Tennessee lawmakers have passed a bill banning the release of airborne chemicals that critics say is inspired by "chemtrails" conspiracy theories.

The bill forbids "intentional injection, release, or dispersion" of chemicals into the air.

It doesn't explicitly mention chemtrails, which conspiracy theorists believe are poisons spread by planes.

Instead it broadly prohibits "affecting temperature, weather, or the intensity of the sunlight".

The Republican-sponsored bill passed along party lines on Monday. If it is signed by Tennessee's governor, Republican Bill Lee, it will go into effect on 1 July.

The bill's backers were spurred on by a government report released last year on solar geoengineering, which is the idea of cooling the planet by reflecting sunlight back into space. The White House, though, has said that there are no plans "to establish a comprehensive research program focused on solar radiation modification."

Several witnesses who testified before the Tennessee legislature cited debunked conspiracy theories or speculated about secret government geoengineering programmes, according to Scott Banbury, conservation director of the state's branch of the Sierra Club, an environmental organisation.

Their claims were troubling, he said.

"As a serious environmental organisation, if what was in the bill was actually going on we would be calling for a stop to it," he said. "It's not happening."

Geoengineering, weather modification and 'chemtrails'

The legislation focuses on geoengineering, a very broad category which includes mostly theoretical large-scale action to mitigate climate change.

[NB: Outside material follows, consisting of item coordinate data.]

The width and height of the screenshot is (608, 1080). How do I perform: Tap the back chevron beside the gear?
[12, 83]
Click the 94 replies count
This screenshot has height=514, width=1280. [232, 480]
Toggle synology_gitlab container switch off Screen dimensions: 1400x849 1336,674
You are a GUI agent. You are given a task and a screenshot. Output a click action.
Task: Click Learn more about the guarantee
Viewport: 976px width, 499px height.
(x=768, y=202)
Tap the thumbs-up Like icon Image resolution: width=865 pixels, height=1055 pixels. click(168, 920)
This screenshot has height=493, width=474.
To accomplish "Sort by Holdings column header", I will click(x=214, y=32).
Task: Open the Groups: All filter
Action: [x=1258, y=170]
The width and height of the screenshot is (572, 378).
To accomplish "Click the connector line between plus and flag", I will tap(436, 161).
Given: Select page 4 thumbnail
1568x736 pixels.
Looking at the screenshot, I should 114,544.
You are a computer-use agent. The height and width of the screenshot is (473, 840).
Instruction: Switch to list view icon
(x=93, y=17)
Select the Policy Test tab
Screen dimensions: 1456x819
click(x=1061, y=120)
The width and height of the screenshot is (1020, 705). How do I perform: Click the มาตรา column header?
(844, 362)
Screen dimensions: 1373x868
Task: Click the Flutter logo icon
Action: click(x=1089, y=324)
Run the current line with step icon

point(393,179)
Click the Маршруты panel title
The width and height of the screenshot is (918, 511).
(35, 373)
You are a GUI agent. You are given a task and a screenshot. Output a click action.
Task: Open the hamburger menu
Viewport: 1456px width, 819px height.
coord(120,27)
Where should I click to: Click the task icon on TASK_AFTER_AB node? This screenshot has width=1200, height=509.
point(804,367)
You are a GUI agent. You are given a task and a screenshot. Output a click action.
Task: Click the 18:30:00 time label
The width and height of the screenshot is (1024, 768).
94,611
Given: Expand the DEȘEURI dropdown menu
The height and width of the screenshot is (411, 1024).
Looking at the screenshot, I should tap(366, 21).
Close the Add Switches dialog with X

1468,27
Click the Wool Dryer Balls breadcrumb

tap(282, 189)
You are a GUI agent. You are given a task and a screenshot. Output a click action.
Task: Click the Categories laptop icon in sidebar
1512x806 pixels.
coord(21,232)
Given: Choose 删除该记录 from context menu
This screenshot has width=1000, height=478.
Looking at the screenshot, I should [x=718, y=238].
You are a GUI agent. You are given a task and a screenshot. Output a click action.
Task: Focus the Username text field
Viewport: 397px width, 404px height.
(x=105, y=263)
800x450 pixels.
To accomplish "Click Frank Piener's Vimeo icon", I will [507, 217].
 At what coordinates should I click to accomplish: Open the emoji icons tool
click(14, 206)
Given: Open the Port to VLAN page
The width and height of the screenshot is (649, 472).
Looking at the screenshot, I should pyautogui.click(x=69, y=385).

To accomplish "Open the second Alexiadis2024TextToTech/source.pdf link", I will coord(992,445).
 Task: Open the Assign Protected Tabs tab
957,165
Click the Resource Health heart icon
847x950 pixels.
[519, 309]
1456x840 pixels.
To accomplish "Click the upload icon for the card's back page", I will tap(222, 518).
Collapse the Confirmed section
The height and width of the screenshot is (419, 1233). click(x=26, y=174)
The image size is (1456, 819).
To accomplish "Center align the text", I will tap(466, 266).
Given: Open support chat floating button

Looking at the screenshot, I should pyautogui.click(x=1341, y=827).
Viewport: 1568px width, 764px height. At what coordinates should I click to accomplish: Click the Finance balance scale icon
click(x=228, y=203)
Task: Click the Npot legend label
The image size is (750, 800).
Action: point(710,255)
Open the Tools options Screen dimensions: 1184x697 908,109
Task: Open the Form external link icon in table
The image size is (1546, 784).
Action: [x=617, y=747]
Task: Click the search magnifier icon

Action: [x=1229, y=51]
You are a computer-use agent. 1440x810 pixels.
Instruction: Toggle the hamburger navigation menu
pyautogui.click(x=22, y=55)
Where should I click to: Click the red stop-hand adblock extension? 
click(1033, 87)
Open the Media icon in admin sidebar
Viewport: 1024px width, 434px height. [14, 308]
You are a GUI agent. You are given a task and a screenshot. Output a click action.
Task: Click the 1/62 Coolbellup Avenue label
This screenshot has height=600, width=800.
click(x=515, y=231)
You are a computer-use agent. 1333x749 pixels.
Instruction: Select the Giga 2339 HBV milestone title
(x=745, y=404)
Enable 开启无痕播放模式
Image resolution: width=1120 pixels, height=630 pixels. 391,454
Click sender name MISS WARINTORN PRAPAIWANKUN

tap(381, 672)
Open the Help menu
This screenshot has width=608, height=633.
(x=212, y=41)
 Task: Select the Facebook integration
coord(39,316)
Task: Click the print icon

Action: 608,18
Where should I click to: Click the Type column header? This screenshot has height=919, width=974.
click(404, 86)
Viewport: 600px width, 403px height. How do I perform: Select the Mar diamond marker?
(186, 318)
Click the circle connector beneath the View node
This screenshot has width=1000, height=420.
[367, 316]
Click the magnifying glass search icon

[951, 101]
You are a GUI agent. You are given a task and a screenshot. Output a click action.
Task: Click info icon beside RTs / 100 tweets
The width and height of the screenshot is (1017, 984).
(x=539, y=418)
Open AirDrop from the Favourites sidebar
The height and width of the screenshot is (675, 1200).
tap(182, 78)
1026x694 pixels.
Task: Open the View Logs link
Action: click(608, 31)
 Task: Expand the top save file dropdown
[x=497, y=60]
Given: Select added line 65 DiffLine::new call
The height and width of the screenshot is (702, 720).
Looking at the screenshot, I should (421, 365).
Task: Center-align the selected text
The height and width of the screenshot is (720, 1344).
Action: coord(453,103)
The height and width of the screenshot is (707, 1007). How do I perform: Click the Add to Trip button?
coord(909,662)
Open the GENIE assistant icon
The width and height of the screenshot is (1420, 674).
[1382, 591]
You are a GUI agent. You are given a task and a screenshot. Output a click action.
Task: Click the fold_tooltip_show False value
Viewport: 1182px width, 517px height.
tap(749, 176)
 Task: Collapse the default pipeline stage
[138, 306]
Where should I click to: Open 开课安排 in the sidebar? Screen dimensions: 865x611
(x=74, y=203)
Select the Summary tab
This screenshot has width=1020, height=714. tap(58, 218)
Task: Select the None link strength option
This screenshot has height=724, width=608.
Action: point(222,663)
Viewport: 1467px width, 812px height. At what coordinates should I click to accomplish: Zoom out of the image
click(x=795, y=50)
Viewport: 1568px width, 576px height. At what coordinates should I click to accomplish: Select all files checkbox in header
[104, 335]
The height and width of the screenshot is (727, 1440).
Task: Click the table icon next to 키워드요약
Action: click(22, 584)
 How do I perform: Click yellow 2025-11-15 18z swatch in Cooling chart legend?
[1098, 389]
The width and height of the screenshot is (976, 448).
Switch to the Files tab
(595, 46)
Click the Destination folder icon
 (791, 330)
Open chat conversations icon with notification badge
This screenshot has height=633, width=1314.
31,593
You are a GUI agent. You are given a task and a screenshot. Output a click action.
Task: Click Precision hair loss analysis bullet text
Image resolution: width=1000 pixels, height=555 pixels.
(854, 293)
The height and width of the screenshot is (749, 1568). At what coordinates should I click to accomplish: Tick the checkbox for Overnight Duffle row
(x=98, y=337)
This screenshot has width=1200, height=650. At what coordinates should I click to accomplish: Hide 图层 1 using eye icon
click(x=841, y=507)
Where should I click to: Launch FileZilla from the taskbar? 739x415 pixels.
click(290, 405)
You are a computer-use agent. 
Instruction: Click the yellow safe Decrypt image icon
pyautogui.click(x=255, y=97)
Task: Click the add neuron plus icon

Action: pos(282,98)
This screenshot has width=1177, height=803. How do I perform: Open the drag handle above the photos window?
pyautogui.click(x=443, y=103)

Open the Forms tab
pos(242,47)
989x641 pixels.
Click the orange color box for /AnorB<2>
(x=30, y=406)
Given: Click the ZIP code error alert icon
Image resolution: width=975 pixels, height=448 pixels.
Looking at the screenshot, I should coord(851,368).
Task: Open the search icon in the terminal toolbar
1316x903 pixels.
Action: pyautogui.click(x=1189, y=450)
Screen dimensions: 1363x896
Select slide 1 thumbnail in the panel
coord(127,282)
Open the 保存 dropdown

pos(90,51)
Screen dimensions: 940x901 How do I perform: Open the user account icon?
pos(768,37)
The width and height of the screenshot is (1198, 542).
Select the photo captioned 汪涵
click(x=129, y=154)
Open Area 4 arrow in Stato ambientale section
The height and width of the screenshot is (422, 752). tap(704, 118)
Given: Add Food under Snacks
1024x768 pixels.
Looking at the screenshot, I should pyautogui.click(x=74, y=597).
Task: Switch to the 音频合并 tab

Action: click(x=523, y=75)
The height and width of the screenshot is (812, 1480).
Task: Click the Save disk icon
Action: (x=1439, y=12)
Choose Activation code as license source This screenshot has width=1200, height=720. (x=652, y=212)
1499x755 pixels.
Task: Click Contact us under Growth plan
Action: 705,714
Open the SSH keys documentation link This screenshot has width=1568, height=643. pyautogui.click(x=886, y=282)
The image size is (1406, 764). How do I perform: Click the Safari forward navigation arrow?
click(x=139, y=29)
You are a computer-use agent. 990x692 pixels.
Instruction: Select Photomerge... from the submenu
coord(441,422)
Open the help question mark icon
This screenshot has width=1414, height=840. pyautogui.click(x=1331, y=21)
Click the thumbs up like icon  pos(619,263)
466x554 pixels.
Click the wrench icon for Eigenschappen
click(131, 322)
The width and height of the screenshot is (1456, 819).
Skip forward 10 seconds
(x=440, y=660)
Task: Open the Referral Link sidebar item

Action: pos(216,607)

Geoengineering is controversial even among legitimate climate scientists, because of uncertainty around its usefulness and the possibility of unintended outcomes.

Planet-wide climate engineering is distinct from more routine weather modification, such as cloud seeding, which increases rainfall over specific areas and is used in several US states.

"Chemtrails", meanwhile, is a separate, pseudoscientific idea that governments or corporations are spraying chemicals from planes to kill, control or poison people.

Conspiracy theorists point to white plumes of water vapour trailing behind passenger airplanes, commonly called contrails, as proof of sinister and secret plots, but lack evidence for their claims.

The most common claim of proof is "simply that aircraft contrails look 'different', without any comparative analysis," according to a report from a Harvard geoengineering group.

"This as convincing as saying that alien beings walk among us in disguise as people because some people act very strangely," it said.

In recent decades speculation about chemtrails has risen as the number of airline flights - and thus the number of contrails - has surged.

In the debate over the Tennessee bill, lawmakers and witnesses cited a range of both reliable and debunked facts about geoengineering and weather modification, and at least one witness said she believed the White House was engaged in climate experiments but could not provide definitive proof.

Protection for Bigfoot

The legislation's sponsor, Monty Fritts, called it "a very common-sense thing to do".

Although several lawmakers mentioned chemtrails while the bill was being discussed, during Monday's session Mr Fritts focused on cloud seeding.

"Everything that goes up must come down, and those chemicals that we knowingly and willingly inject into the atmosphere simply to control the weather or the climate are affecting our health," he said.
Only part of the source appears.